The M-Index rankings featured in my weekly StatSheet provide assistance in making proper fund/ETF selections when buy signals are being generated.
The best time to utilize the ranking system is at the beginning of a buy cycle, right after trend lines have been crossed to the upside. In other words, we are looking at bear market territory in the rear view mirror and therefore are approaching the trend lines from a level below.
In the context of the ranking food chain, reader John had this question:I want to make sure I am on the same page as you.
Assume I want in the market now and buy your top 6 M-rated funds/ETFs with a 7% trailing stop. Do I just continue to hold those till I either get stopped out or get a sell signal?
And when I get stopped out, do I then buy the top rated M-rated ETFs on your list as a replacement?
The short answer is yes and no. The current bull market, which started according to my trend tracking approach on 6/3/2009, is now some 15 months old. During this period, we have seen stunning rallies and tremendous market collapses.
More recently, economic news reports have been negative with the major indexes now hovering below their respective long-term trend lines, while our domestic Trend Tracking Index (TTI) still hovers in bullish territory by +2.01%.

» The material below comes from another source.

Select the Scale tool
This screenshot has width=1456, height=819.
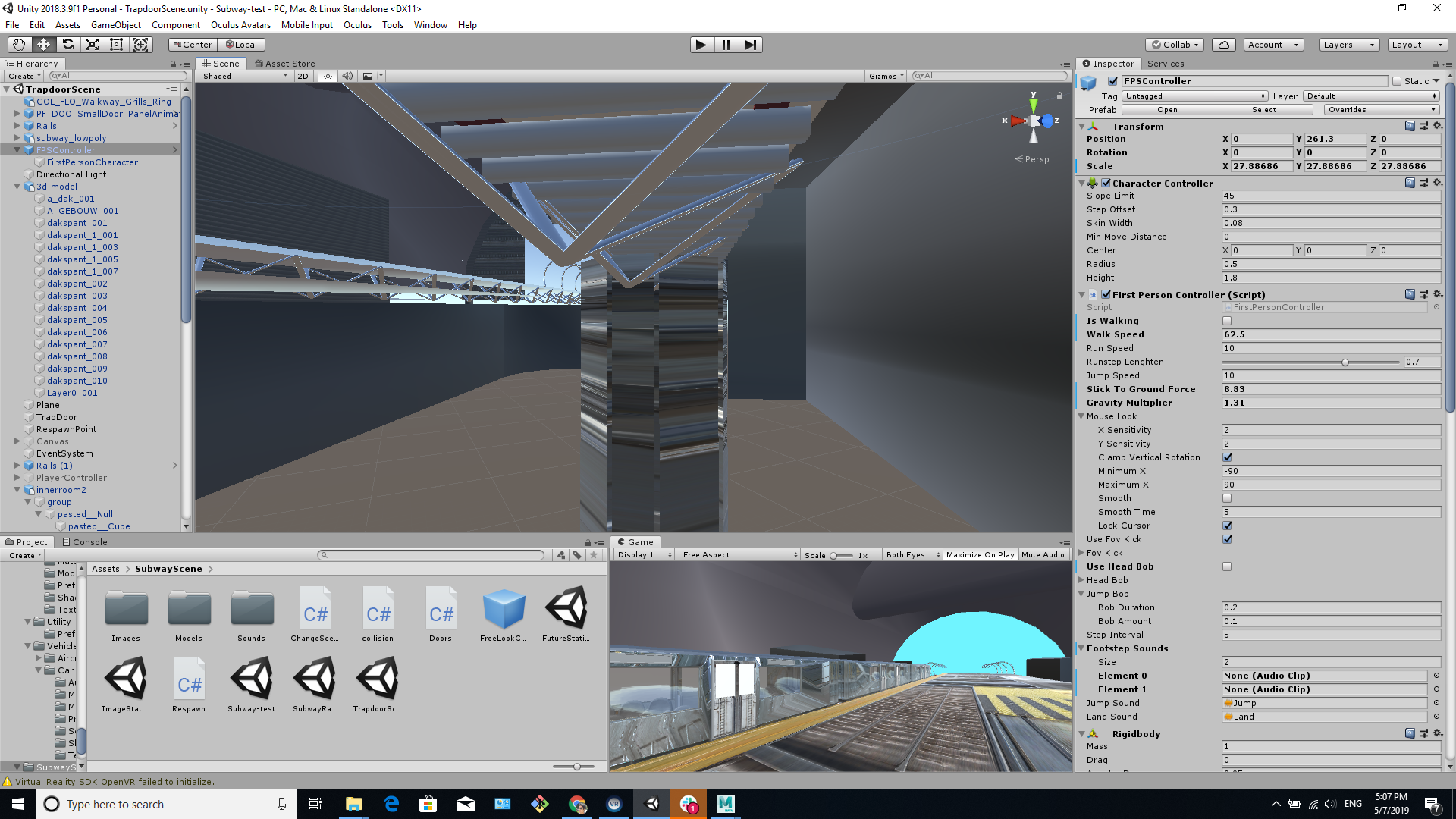(x=92, y=45)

In other words, our domestic TTI is now approaching its trend line from a level above and not from below. Sure, if you are an aggressive investor, you can pick some of the few domestic funds that are still ranked positive by the M-Index.

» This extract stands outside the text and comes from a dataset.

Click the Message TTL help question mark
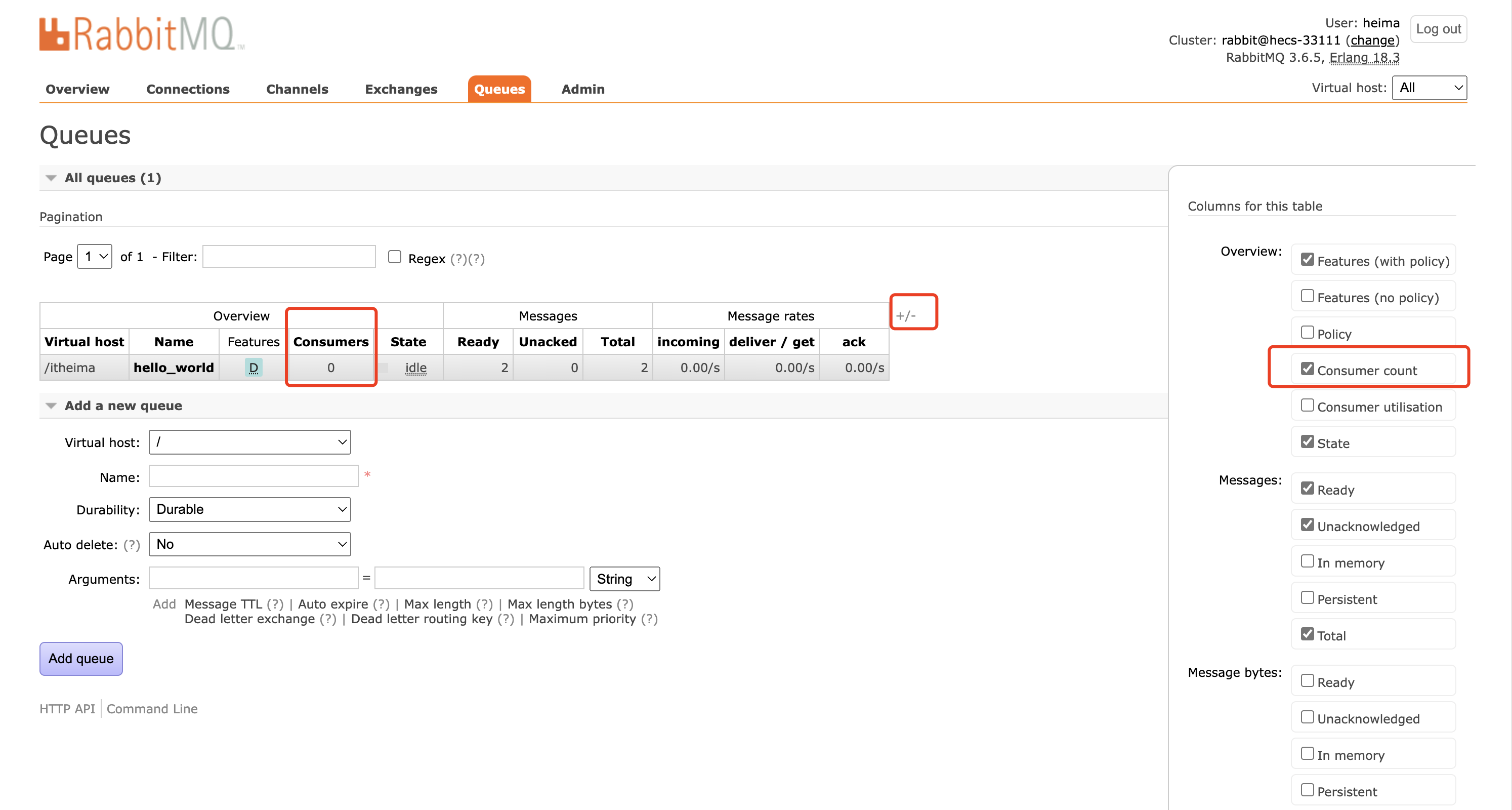 pyautogui.click(x=275, y=604)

However, if you look at their respective positions, relative to their long-term trend lines (column %M/A), you’ll find that they are all in negative territory. That means, despite our domestic TTI still being bullish, the funds/ETFs listed in the StatSheet are predominantly bearish.

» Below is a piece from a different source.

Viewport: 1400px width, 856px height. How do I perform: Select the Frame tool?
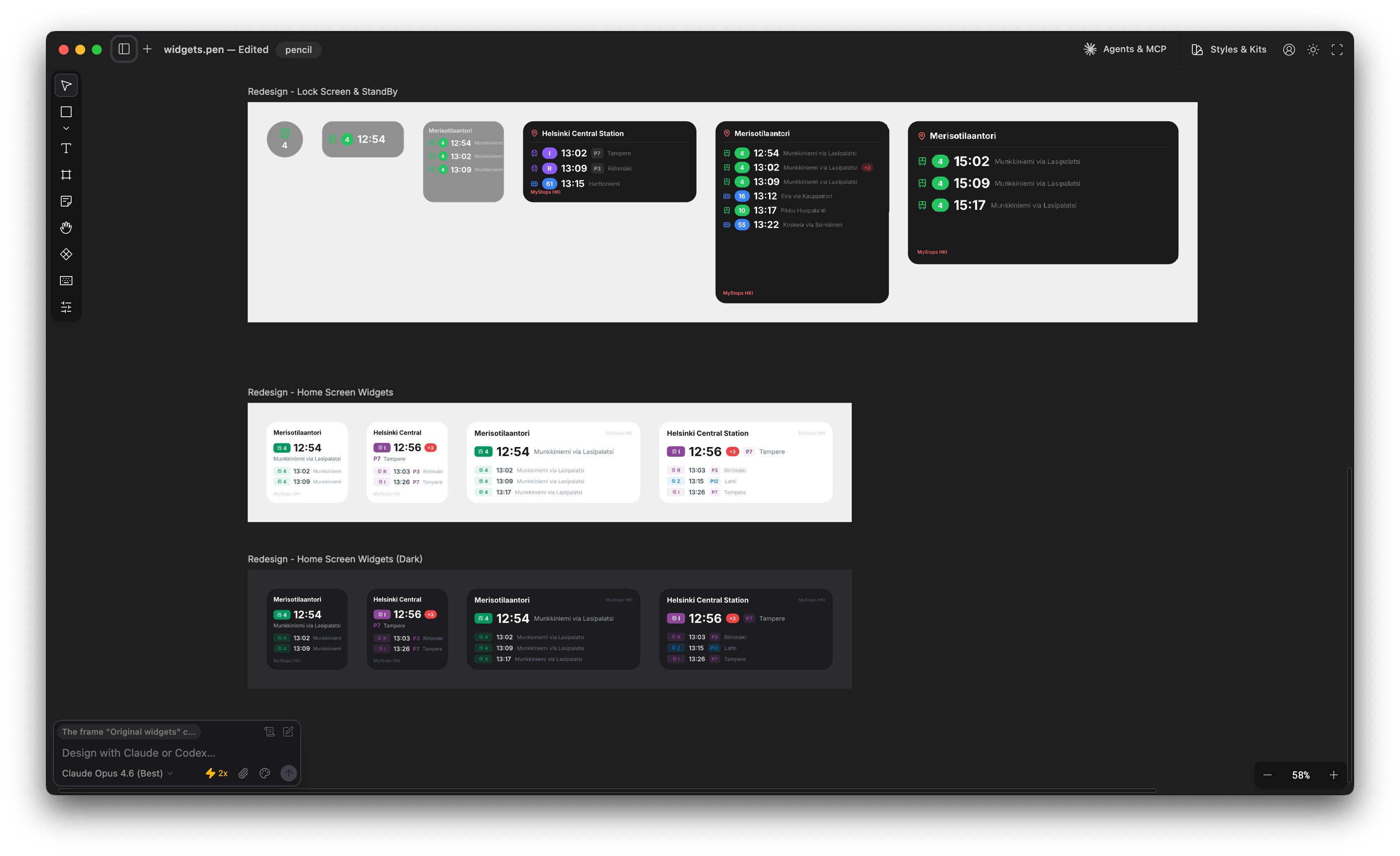[66, 175]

If you are looking to invest in this environment, the domestic market nor the international one, are not the areas to focus on. Sector and Country funds, along with bond ETFs, offer far better momentum numbers at this time.
Again, you need to be the aggressive type to establish a position right now. If you do, my suggestion is to always drop down the rankings by a few notches so that you don’t get stopped out unnecessarily. The higher the ranking, the higher the volatility! That is why I recommend the use of a 10% trailing stop loss for Country and Sector funds/ETFs.
If you get stopped out, you need to reevaluate as to what area, if any, momentum has shifted to. If momentum numbers approach zero, or are negative, this is not the time to try to be a hero and engage in bottom fishing. Wall Street is littered with bodies who were convinced that “the market simply can’t go any lower.”